[Task brief] Among the records that follow, find the line with "Screen dimensions: 1068x800" and the line with "Collapse the wmiprvse.exe". Set down those lines and all lines between them exactly, without adding anything.

+ + + + + + +

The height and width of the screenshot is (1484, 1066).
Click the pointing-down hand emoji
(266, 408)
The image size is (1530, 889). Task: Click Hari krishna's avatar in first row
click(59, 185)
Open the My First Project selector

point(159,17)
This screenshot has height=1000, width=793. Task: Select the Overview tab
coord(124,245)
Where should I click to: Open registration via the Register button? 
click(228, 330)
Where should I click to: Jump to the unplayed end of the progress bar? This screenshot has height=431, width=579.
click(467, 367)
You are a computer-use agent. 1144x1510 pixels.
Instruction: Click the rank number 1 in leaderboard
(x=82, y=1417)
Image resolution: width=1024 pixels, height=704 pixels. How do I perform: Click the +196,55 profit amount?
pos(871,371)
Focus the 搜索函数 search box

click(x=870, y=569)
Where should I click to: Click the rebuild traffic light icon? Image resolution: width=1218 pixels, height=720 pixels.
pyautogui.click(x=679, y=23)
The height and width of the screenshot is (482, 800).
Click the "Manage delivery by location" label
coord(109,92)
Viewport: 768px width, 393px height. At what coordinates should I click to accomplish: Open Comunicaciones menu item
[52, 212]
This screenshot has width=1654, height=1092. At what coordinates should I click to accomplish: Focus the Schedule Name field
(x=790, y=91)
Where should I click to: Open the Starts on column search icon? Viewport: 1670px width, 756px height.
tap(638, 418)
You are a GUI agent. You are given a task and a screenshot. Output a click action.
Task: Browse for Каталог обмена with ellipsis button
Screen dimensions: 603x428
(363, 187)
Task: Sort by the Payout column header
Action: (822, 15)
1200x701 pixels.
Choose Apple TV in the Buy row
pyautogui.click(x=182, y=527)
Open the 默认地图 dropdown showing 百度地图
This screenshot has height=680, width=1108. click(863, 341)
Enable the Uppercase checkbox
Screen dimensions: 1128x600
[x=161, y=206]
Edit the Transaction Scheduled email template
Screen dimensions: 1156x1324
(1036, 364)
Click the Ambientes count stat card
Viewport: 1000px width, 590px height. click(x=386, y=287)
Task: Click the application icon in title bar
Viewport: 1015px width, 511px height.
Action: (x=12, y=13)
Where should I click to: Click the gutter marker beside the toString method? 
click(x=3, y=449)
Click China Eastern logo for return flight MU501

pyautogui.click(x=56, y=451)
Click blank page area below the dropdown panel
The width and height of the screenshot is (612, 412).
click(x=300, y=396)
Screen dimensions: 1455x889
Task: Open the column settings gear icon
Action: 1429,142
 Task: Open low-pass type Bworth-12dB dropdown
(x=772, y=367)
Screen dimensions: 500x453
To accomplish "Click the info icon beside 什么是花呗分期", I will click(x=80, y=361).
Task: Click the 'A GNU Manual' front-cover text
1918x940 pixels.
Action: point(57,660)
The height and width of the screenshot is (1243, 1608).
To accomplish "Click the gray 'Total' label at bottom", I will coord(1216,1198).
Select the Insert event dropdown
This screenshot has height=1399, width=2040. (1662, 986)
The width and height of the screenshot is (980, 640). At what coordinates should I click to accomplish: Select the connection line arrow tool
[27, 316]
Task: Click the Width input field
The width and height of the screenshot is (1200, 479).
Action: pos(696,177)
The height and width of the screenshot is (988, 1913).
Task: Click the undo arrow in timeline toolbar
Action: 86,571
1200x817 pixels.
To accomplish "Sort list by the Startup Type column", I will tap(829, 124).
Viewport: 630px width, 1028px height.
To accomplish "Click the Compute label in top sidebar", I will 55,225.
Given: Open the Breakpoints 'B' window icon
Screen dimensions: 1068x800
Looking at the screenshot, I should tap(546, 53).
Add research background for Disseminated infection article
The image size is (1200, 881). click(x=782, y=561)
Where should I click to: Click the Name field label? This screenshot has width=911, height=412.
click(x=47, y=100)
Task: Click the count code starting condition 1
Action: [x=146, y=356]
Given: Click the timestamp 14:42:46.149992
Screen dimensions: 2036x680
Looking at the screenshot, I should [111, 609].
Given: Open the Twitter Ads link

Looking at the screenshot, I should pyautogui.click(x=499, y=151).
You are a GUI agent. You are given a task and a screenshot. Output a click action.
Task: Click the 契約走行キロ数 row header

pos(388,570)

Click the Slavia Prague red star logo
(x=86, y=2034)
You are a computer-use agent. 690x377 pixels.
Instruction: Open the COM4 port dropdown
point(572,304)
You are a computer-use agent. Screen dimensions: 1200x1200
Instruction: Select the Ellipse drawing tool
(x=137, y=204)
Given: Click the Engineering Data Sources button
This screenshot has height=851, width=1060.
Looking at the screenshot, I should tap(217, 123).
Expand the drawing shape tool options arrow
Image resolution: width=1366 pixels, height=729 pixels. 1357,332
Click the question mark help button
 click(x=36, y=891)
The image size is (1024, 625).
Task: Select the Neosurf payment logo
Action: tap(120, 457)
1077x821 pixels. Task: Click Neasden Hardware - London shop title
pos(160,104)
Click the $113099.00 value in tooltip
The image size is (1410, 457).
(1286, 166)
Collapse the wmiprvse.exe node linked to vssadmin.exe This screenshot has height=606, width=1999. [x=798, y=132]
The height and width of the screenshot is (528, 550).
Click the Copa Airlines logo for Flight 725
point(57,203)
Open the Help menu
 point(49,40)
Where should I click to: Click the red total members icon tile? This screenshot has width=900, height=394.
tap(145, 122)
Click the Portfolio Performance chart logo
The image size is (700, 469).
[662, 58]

+ + + + + + +

[Output of the exercise]
Screen dimensions: 1068x800
Looking at the screenshot, I should tap(546, 53).
Add research background for Disseminated infection article
The image size is (1200, 881). click(x=782, y=561)
Where should I click to: Click the Name field label? This screenshot has width=911, height=412.
click(x=47, y=100)
Task: Click the count code starting condition 1
Action: [x=146, y=356]
Given: Click the timestamp 14:42:46.149992
Screen dimensions: 2036x680
Looking at the screenshot, I should [111, 609].
Given: Open the Twitter Ads link

Looking at the screenshot, I should pyautogui.click(x=499, y=151).
You are a GUI agent. You are given a task and a screenshot. Output a click action.
Task: Click the 契約走行キロ数 row header

pos(388,570)

Click the Slavia Prague red star logo
(x=86, y=2034)
You are a computer-use agent. 690x377 pixels.
Instruction: Open the COM4 port dropdown
point(572,304)
You are a computer-use agent. Screen dimensions: 1200x1200
Instruction: Select the Ellipse drawing tool
(x=137, y=204)
Given: Click the Engineering Data Sources button
This screenshot has height=851, width=1060.
Looking at the screenshot, I should tap(217, 123).
Expand the drawing shape tool options arrow
Image resolution: width=1366 pixels, height=729 pixels. 1357,332
Click the question mark help button
 click(x=36, y=891)
The image size is (1024, 625).
Task: Select the Neosurf payment logo
Action: tap(120, 457)
1077x821 pixels. Task: Click Neasden Hardware - London shop title
pos(160,104)
Click the $113099.00 value in tooltip
The image size is (1410, 457).
(1286, 166)
Collapse the wmiprvse.exe node linked to vssadmin.exe This screenshot has height=606, width=1999. [x=798, y=132]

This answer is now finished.